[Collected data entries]
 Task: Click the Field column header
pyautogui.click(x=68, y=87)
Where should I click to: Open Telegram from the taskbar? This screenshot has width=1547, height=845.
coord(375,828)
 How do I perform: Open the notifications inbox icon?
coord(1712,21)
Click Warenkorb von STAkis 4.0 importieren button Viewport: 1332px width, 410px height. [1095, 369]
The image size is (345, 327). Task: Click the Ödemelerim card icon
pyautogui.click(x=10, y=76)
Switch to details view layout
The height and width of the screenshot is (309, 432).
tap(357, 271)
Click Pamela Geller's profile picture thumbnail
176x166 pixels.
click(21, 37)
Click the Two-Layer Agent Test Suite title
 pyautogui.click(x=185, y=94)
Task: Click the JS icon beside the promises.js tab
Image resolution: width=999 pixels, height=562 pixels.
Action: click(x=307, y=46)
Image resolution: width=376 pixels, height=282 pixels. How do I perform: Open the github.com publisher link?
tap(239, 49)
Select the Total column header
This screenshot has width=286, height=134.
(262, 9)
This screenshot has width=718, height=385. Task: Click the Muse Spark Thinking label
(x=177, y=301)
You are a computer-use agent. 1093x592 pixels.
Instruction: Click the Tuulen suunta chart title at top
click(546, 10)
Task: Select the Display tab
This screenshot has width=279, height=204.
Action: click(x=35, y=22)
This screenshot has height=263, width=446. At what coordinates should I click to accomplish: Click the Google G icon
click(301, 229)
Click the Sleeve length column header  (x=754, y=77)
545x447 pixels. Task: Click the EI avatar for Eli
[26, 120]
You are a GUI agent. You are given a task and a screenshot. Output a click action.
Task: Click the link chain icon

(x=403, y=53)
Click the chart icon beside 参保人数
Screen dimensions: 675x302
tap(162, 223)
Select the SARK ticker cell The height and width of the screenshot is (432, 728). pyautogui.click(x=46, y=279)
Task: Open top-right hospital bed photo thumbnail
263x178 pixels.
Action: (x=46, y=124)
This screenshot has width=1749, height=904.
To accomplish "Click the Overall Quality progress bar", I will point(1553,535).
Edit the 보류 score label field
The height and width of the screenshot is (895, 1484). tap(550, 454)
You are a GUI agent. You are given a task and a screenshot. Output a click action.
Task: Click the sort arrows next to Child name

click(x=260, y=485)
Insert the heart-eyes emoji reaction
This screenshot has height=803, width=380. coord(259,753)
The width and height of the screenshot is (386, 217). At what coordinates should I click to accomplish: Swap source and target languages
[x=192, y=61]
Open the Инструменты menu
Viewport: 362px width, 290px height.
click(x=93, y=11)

### Stated exercise
Print every line of the material above unchanged, character for character.

### Expected output
 Task: Click the Field column header
pyautogui.click(x=68, y=87)
Where should I click to: Open Telegram from the taskbar? This screenshot has width=1547, height=845.
coord(375,828)
 How do I perform: Open the notifications inbox icon?
coord(1712,21)
Click Warenkorb von STAkis 4.0 importieren button Viewport: 1332px width, 410px height. [1095, 369]
The image size is (345, 327). Task: Click the Ödemelerim card icon
pyautogui.click(x=10, y=76)
Switch to details view layout
The height and width of the screenshot is (309, 432).
tap(357, 271)
Click Pamela Geller's profile picture thumbnail
176x166 pixels.
click(21, 37)
Click the Two-Layer Agent Test Suite title
 pyautogui.click(x=185, y=94)
Task: Click the JS icon beside the promises.js tab
Image resolution: width=999 pixels, height=562 pixels.
Action: click(x=307, y=46)
Image resolution: width=376 pixels, height=282 pixels. How do I perform: Open the github.com publisher link?
tap(239, 49)
Select the Total column header
This screenshot has width=286, height=134.
(262, 9)
This screenshot has width=718, height=385. Task: Click the Muse Spark Thinking label
(x=177, y=301)
You are a computer-use agent. 1093x592 pixels.
Instruction: Click the Tuulen suunta chart title at top
click(546, 10)
Task: Select the Display tab
This screenshot has width=279, height=204.
Action: click(x=35, y=22)
This screenshot has height=263, width=446. At what coordinates should I click to accomplish: Click the Google G icon
click(301, 229)
Click the Sleeve length column header  (x=754, y=77)
545x447 pixels. Task: Click the EI avatar for Eli
[26, 120]
You are a GUI agent. You are given a task and a screenshot. Output a click action.
Task: Click the link chain icon

(x=403, y=53)
Click the chart icon beside 参保人数
Screen dimensions: 675x302
tap(162, 223)
Select the SARK ticker cell The height and width of the screenshot is (432, 728). pyautogui.click(x=46, y=279)
Task: Open top-right hospital bed photo thumbnail
263x178 pixels.
Action: (x=46, y=124)
This screenshot has width=1749, height=904.
To accomplish "Click the Overall Quality progress bar", I will point(1553,535).
Edit the 보류 score label field
The height and width of the screenshot is (895, 1484). tap(550, 454)
You are a GUI agent. You are given a task and a screenshot. Output a click action.
Task: Click the sort arrows next to Child name

click(x=260, y=485)
Insert the heart-eyes emoji reaction
This screenshot has height=803, width=380. coord(259,753)
The width and height of the screenshot is (386, 217). At what coordinates should I click to accomplish: Swap source and target languages
[x=192, y=61]
Open the Инструменты menu
Viewport: 362px width, 290px height.
click(x=93, y=11)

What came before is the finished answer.